TASK TO COMPLETE = Your task is to repeat exactly the lines from the one with "Click the '7.7million.' figure" through the end of the records, both included; please leave the pictures out.

[Opening DATA SUPPLIED section]

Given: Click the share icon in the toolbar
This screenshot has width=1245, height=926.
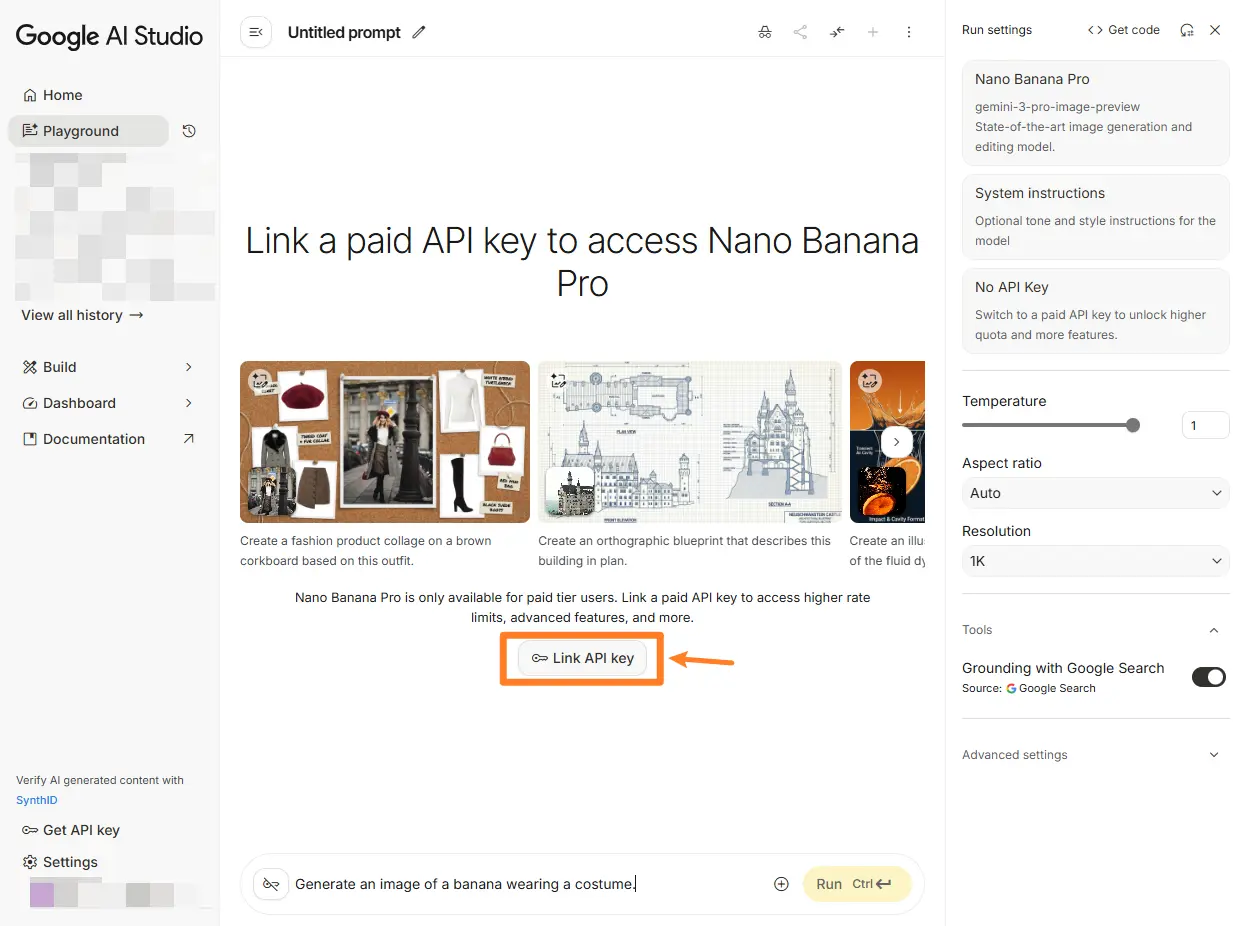Looking at the screenshot, I should point(800,32).
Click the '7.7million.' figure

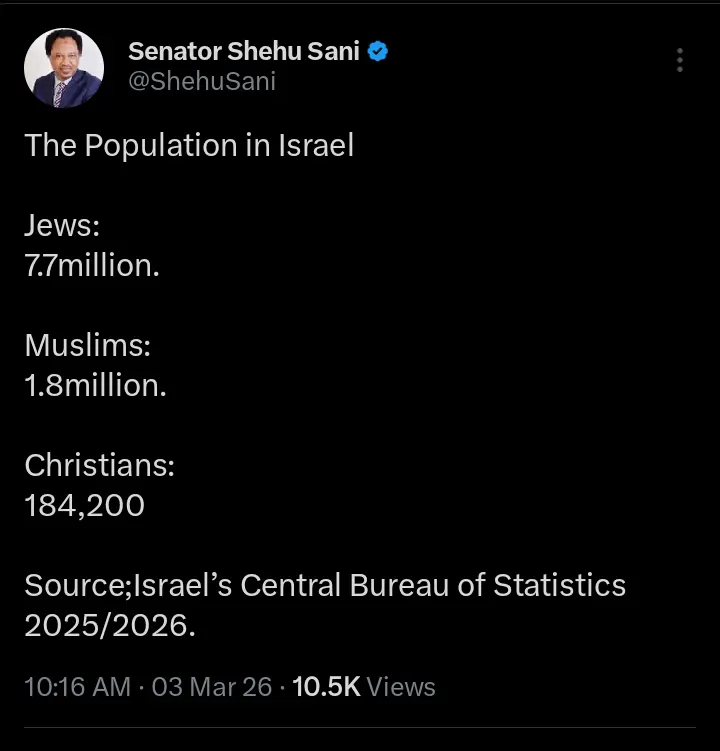pyautogui.click(x=92, y=266)
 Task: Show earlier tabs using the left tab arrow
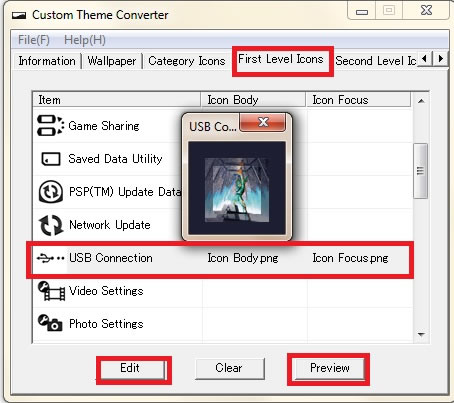click(x=424, y=59)
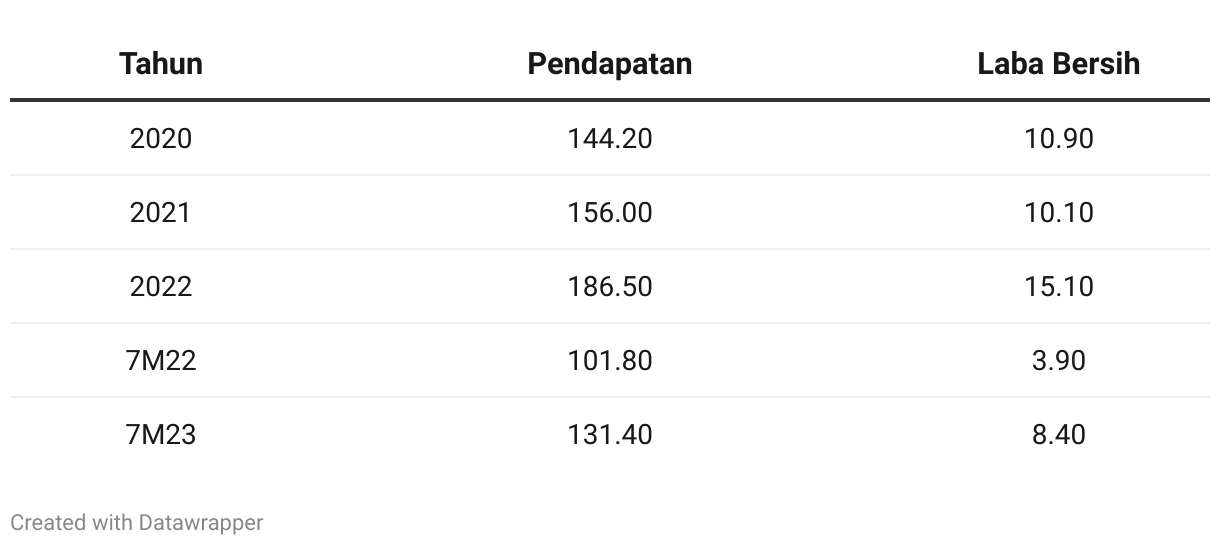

[Closing DATA SUPPLIED section]

RESPONSE BOX =
Click the '7.7million.' figure

pyautogui.click(x=92, y=266)
 Task: Show earlier tabs using the left tab arrow
click(x=424, y=59)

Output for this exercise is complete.